§ **Görevler**
a: Trump ve NFL haberine göre beyaz oyuncular ırkçılık karşıtı protestoya ilk kez hangi maçtan önce katıldı?
b: Trump ve NFL haberinde "Cleveland Browns ile" sözüyle başlayıp "oyuncular da katıldı." sözüyle biten bölümü, bu söz de dahil olmak üzere yeniden yaz. Yazarken "hazırlık maçı" yerine "dostluk maçı" koy.
c: Trump ve NFL haberini bıraktığı yerden sürdürüp bir sonraki kısmını yaz.

§ **Metinden alıntı**

**********

Skip to content
Menu

Trump ve Amerikan spor yıldızları arasındaki polemik büyüyor

Cleveland Browns ile New York Giants arasında 21 Ağustos 2017 günü oynanan hazırlık maçı öncesi ulusal marş okunurken bir ilk yaşandı. Bir yıla yakın süredir bazı siyahi ve melez oyuncuların devam ettirdiği ırkçılık karşıtı protestoya ilk kez beyaz oyuncular da katıldı.

AMERİKA BÜLTENİ (24 Eylül 2017)

Donald Trump, Cuma günü, ırkçılığı protesto etmek için bir süredir ulusal marş çalınırken diz çökerek sivil itaatsizlik eylemi yapan NFL (Amerikan futbolu) oyuncularına ‘or.spu çocuğu’ diyerek, ABD başkanlığını, yeni bir ırkçılık tartışmasının merkezine taşıdı. Trump’ın canlı yayında ağır küfürü, protestonun bir anda NFL dışı liglere de taşmasına neden olurken, bütün gözler bugün oynanacak NFL maçlarına çevrildi.

**********

§ **Verilen malzeme**

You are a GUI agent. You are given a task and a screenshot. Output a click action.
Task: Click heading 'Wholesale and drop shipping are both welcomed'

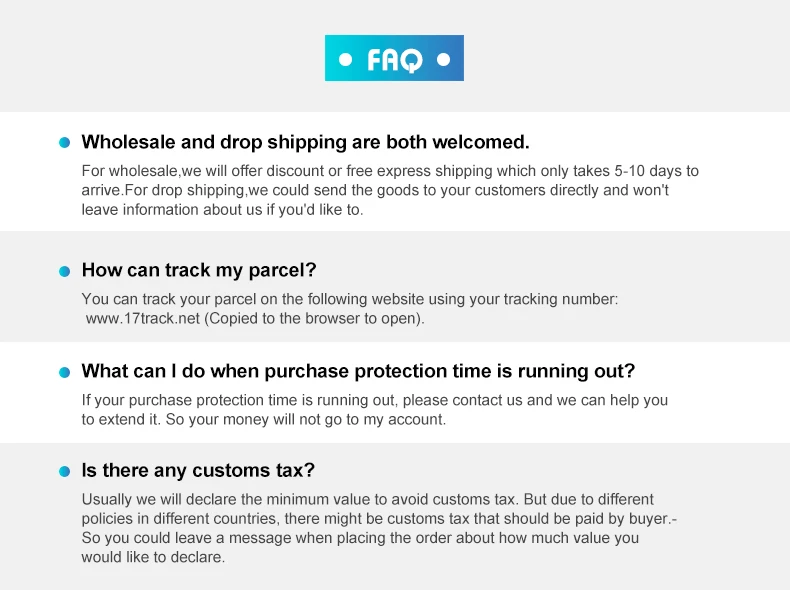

**********

§ **Çözümler**
a: 21 Ağustos 2017'de oynanan Cleveland Browns ile New York Giants hazırlık maçından önce.

b:
Cleveland Browns ile New York Giants arasında 21 Ağustos 2017 günü oynanan dostluk maçı öncesi ulusal marş okunurken bir ilk yaşandı. Bir yıla yakın süredir bazı siyahi ve melez oyuncuların devam ettirdiği ırkçılık karşıtı protestoya ilk kez beyaz oyuncular da katıldı.

c:
Amerikan futbolu ligi takımlarından ‘’San Francisco 49ers’’ın oyun kurucusu Colin Kaapernick‘in 1 Eylül 2016 günü oynanan hazırlık maçında maç öncesi okunan Amerikan ulusal marşı sırasında bilinçli şekilde oturduğunda çok az kişinin dikkatini çekmişti. Siyah bir baba ile beyaz bir annenin çocuğu olan Kaapernick bu protestosunu diğer maçlarda da sürdürdü ancak küçük bir değişiklikle; ‘’Ülkesi için hayatını vermiş askerlere saygısızlık etmiş olmamak için’’, ulusal marşı artık oturarak değil, marş sırasında tek dizi üstüne dua pozisyonunda diz çökerek protesto ediyordu. Kaapernick eylemini, o günlerde polis kurşunlarıyla ölen silahsız siyahların dramına çekerek, ‘’Siyahları ve diğer azınlıkları baskı altına bir ülkede gururla bayrak karşısında ayağa kalkmayacağım. Bence bu futboldan çok daha önemli bir konu ve bunu görmezden gelemem. Sokaklarda insan cesetleri var ve bunu yapanlar ücretli izne çıkarılıyor veya cinayetten hüküm giymeyip serbest kalıyorlar’’ şeklinde açıklayacaktı. Kaapernick, bu protestoyu, ‘’Amerikan bayrağı, sembolize etmesi gerektiği şeyi sembolize edinceye kadar eylemini sürdüreceğini” de ilan etti.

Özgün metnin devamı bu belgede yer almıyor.